Maranguape (CE) lidera lista; Bahia concentra metade do ranking
Um novo levantamento do Anuário Brasileiro de Segurança Pública, divulgado pelo Fórum Brasileiro de Segurança Pública (FBSP), revela quais são as 20 cidades mais perigosas do Brasil em 2024, com base nas maiores taxas de Mortes Violentas Intencionais (MVI) por 100 mil habitantes. O estudo, publicado no último dia 24/7, considerou apenas municípios com mais de 100 mil moradores e escancara a crescente crise de violência, especialmente na Região Nordeste.
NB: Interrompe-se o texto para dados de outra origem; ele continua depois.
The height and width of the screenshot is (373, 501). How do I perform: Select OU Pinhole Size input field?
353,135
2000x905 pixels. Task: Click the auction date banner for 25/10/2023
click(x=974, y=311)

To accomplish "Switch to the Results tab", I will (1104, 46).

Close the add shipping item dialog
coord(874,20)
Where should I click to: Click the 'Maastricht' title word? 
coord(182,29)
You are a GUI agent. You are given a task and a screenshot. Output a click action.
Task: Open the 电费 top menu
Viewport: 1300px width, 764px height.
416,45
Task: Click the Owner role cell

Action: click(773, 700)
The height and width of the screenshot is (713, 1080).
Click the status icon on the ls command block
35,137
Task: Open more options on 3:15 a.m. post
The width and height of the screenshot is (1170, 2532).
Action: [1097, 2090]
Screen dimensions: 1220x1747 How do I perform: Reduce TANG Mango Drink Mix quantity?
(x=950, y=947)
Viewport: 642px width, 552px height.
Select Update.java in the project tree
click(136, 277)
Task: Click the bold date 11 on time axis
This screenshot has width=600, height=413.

Nordeste domina o topo do ranking
As dez cidades mais perigosas do Brasil estão todas localizadas no Nordeste. Bahia, Ceará e Pernambuco concentram os municípios com os maiores índices de homicídios, com destaque para a Bahia, que aparece cinco vezes no top 10.
A cidade mais violenta, segundo o anuário, em 2024 é Maranguape (CE), com 79,9 mortes por 100 mil habitantes, número que representa um aumento de 11,5% em relação a 2023. A cidade vive sob a tensão constante dos confrontos entre as facções Comando Vermelho (CV) e Guardiões do Estado (GDE).
Em segundo lugar está Jequié (BA), com taxa de 77,6. Mesmo apresentando leve redução no número de mortes (-2,2%), a cidade preocupa pela alta letalidade policial: 34% dos homicídios registrados em 2024 foram causados por ações das polícias Militar e Civil.
Veja o ranking das 20 cidades mais perigosas do país:
- Maranguape (CE) – 79,9
- Jequié (BA) – 77,6
- Juazeiro (BA) – 76,2
- Camaçari (BA) – 74,8
- Cabo de Santo Agostinho (PE) – 73,3
- São Lourenço da Mata (PE) – 73,0
- Simões Filho (BA) – 71,4
- Caucaia (CE) – 68,7
- Maracanaú (CE) – 68,5
- Feira de Santana (BA) – 65,2
- Itapipoca (CE) – 63,8
- Sobral (CE) – 63,8
- Sorriso (MT) – 59,7
- Porto Seguro (BA) – 59,7
- Marituba (PA) – 58,8
- Teófilo Otoni (MG) – 58,2
- Santo Antônio de Jesus (BA) – 57,7
- Santana (AP) – 54,1
- Ilhéus (BA) – 54,0
- Salvador (BA) – 52,0
Essas cidades enfrentam forte atuação de organizações criminosas rivais, que transformam ruas e bairros em zonas de guerra pelo controle do tráfico de drogas.
Perfil das vítimas: jovens, negros e periféricos
O anuário reforça um padrão alarmante: a maior parte das vítimas são jovens negros moradores da periferia. No cenário nacional, 91,1% das vítimas de MVI em 2024 eram homens, 79% eram negros e quase metade (48,5%) tinha até 29 anos.
As estatísticas mostram que a violência no Brasil tem cor, idade, classe e território bem definidos.
Além das altas taxas de homicídio, algumas cidades apresentam índices significativos de letalidade policial. É o caso de Jequié (34%), Simões Filho (26%) e Juazeiro (22%), todas na Bahia. Em contraste, cidades como Maranguape (CE) e São Lourenço da Mata (PE) registraram índices abaixo de 3%.
A Bahia, sozinha, aparece com sete cidades no ranking — mais do que qualquer outro estado —, consolidando-se como o estado com maior concentração de municípios violentos em 2024.